After I finished relieving myself, I knocked my glasses out of my shirt and into the toilet.

"OHHHH SHIT. OH MY GOD NO. NO NO NO." - I said half of that, the other half I was thinking in my head.

Then came the bargaining....do I reach in there? No, someone else's skids and my pee are in there...but ugh, oh god I paid 300 bucks for these.  I'm gonna do it.  Ugh this is so gross.

I stood up, pulled my underoos and pants up bracing myself for what I was going to have to do...then I turned around and in a split second, the toilet flushed and they were gone.

"OH MY GOD. NO."

I proceeded to tell my coworkers while laughing and crying from laughing so hard.  Then I felt like I needed to do the right thing and tell maintenance what had happened, in the event there's a huge blockage or something, they'll know it's because I flushed my glasses.

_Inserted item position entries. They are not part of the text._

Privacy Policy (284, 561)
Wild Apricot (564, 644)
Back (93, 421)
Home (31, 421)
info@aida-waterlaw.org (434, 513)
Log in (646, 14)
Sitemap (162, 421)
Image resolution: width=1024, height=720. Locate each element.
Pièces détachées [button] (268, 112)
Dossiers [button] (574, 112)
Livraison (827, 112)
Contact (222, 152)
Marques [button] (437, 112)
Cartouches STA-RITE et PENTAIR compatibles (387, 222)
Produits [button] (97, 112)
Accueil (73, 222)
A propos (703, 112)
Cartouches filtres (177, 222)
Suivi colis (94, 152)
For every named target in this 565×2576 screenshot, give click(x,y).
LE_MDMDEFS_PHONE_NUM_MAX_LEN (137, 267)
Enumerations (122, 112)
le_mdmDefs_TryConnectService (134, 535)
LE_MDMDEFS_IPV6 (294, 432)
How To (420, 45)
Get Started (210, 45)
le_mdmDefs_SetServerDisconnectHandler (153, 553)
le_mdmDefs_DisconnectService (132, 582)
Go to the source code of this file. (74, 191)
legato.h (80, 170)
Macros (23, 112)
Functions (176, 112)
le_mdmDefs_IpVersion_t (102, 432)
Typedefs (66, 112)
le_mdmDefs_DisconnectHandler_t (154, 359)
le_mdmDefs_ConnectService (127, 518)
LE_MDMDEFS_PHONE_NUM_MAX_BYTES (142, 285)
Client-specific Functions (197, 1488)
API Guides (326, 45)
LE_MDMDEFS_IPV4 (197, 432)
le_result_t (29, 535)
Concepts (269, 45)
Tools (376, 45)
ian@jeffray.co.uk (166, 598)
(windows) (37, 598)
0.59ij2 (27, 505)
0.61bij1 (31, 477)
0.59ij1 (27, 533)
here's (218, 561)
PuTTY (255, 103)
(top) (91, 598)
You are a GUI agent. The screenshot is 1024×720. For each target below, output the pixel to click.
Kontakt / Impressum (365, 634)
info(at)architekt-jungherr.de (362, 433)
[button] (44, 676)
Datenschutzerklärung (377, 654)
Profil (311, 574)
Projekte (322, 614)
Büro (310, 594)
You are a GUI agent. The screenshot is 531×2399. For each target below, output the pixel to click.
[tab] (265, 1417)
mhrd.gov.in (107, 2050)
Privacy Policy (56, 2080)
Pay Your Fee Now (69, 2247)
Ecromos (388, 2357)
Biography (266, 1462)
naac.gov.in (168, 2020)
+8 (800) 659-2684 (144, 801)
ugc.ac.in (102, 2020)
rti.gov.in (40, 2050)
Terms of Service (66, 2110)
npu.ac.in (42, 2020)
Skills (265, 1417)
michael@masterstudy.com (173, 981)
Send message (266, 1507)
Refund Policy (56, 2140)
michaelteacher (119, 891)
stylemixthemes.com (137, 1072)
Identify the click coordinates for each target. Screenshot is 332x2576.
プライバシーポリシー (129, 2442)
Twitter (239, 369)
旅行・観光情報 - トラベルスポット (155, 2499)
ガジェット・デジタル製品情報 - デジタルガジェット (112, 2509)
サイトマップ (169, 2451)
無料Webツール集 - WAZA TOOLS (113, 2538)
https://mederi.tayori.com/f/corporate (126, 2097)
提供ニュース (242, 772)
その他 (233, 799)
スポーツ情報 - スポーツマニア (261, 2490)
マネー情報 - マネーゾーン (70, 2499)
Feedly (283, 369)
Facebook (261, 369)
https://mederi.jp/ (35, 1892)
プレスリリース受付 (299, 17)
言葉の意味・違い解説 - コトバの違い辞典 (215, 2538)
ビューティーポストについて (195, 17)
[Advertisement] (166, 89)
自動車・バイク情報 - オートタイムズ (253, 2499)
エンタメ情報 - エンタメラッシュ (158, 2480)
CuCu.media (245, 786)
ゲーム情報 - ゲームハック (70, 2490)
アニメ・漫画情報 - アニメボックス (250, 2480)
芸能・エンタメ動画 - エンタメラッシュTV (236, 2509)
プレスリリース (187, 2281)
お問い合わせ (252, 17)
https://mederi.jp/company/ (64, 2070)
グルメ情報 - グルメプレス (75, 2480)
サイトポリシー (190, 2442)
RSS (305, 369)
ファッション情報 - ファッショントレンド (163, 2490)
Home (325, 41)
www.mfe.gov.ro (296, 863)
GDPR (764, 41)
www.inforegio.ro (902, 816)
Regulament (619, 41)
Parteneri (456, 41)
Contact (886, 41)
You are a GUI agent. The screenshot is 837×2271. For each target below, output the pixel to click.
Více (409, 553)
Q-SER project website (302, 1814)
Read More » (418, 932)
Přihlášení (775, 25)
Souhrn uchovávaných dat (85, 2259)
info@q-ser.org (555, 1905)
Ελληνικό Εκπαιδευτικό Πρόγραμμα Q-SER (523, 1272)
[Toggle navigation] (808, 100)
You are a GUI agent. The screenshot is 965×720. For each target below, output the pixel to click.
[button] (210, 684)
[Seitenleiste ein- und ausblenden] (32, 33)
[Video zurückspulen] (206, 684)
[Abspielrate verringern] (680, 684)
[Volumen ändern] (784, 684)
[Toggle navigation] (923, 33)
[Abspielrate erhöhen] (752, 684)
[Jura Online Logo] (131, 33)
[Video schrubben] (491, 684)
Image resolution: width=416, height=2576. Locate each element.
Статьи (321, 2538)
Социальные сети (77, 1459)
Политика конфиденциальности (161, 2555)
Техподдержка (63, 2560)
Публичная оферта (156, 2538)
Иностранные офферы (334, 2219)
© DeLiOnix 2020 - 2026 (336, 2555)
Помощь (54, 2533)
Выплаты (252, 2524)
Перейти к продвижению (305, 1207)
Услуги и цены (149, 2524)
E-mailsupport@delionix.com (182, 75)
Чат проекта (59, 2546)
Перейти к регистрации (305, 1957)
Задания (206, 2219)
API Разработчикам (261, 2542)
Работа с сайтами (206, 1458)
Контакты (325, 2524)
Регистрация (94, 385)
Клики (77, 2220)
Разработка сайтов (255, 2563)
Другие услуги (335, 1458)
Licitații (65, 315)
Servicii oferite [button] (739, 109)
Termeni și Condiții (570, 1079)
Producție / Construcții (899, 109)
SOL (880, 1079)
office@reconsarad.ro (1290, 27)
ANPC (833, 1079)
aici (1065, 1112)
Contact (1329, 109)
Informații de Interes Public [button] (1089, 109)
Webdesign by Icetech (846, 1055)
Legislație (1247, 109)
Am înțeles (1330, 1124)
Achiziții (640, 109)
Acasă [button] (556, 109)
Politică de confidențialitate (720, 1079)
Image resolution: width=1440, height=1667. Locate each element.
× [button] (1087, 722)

I flagged down Mike, the head maintenance guy and recounted my story to him while blushing (for the second time this week) and I could tell he was having a hard time wrapping his head around my woes.  After he stopped laughing, he looked at me and said "You realize you aren't going to get your glasses back, right? You didn't reach in there, did you?  Hey Steve! Come over here and talk to Rachele. Now tell him what you told me."

Then I had to tell the other maintenance guy what happened...he was also dumbfounded at my sheer luck and after HE STOPPED laughing, he got silent and said "Now you know you're not gonna see those glasses ever again.  Just so we're clear. Also, you probably wouldn't want to wear them anyways.  You didn't stick your hand in there did you?"

I replied with "I just want y'all to know I just peed in there.  It was someone else's poop stuck to the toilet wall but I really had to pee.  Also, I thought about reaching for them...but the automatic flusher beat me to it and now I'm actually really grateful because that would have been gross. Even if it was my own poop, still would have been nasty."


And now you're either really grossed out...or your stomach hurts from laughing.  Or probably both.  And just a note for future references...If your glasses aren't on your face, don't take them into the bathroom.

That's it for this saga of Riley Writes.  Now I'm going to drink wine.